LOOKING OUT FOR NUMBER ONE
Re: Ben Stein’s Missed Tributes:

You are indeed fortunate to have such a man write for you at The American Spectator. I’m in absolute agreement with Mr. Stein’s view of self-absorbed Hollywood. It’s obvious that the only God(s) they worship is themselves, so perhaps it would be fitting to rename the town, “Holywood.”

Please tell Mr. Stein to keep up the excellent writing.
Pamela Weaver
Scottsdale, Arizona

DON’T MESS WITH VIRGINIA
Re: Mike Showalter’s letter (“After Hours”) in Reader Mail’s Withdrawal Symptoms:

Mr. Showalter can certainly be forgiven for his unfamiliarity with the recent work of comic Robin Williams, but I cheerfully credit the latter with the suggestion that the terrorists are laboring under a misconception due to a misreading of scripture, such that their eternal reward will not consist of six dozen comely lasses, but rather a sound beating from a delegation of vengeful “Old Dominion” patriots. “Virginia is [indeed] for lovers,” but Heaven help you if you piss them off.

Still, it was exciting to have generated my first targeted response.
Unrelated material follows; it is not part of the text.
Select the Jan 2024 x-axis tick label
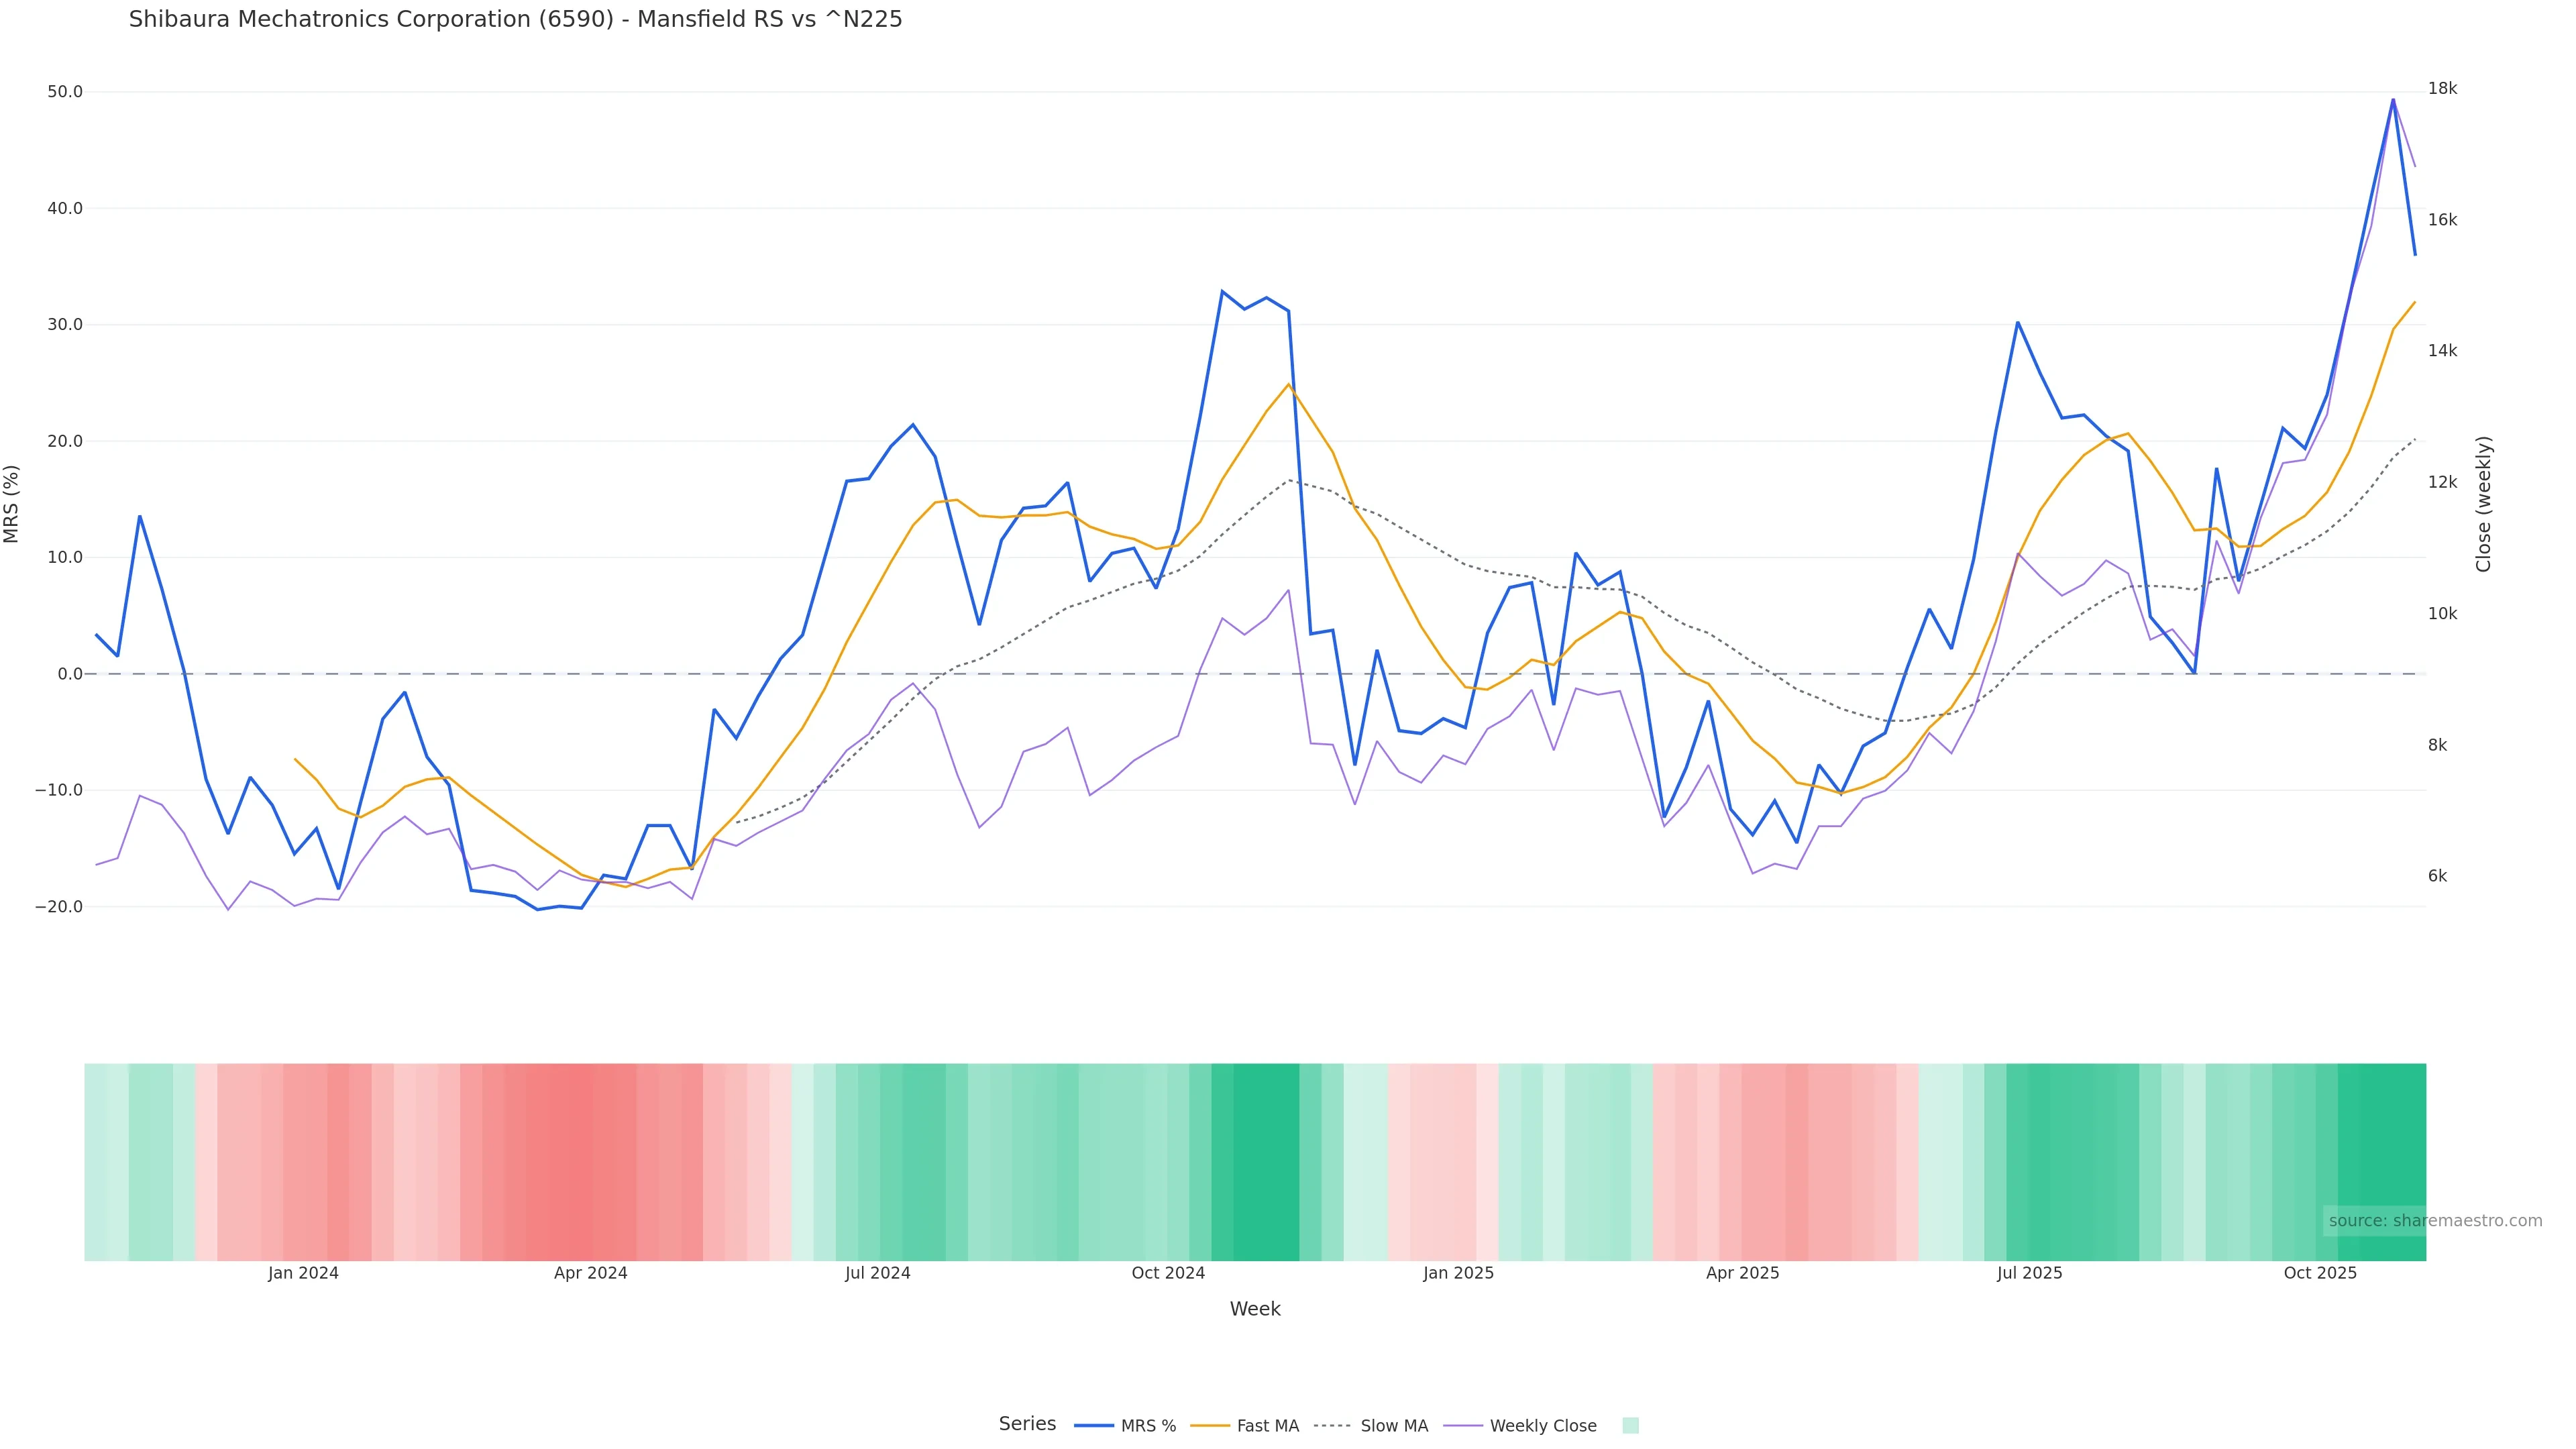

I briefly felt as though I had dipped a toe into the waters in which the extraordinary Miss Coulter routinely immerses herself. Just as moisture quickly evaporates, though, this feeling soon passed.

Hat-size now returned to normal,
Stephen Foulard
Houston, Texas

P.S. I was the last teaching assistant for the late, great Dr. John Coffman, professor of geography at the University of Houston. Responding to a student who had asked whether precision would be required in the placement of state capitals on the map-identification portion of the North America exam, he dismissed the importance of knowing the exact location of a given state’s highest concentration of lobbyists, hookers, and bartenders.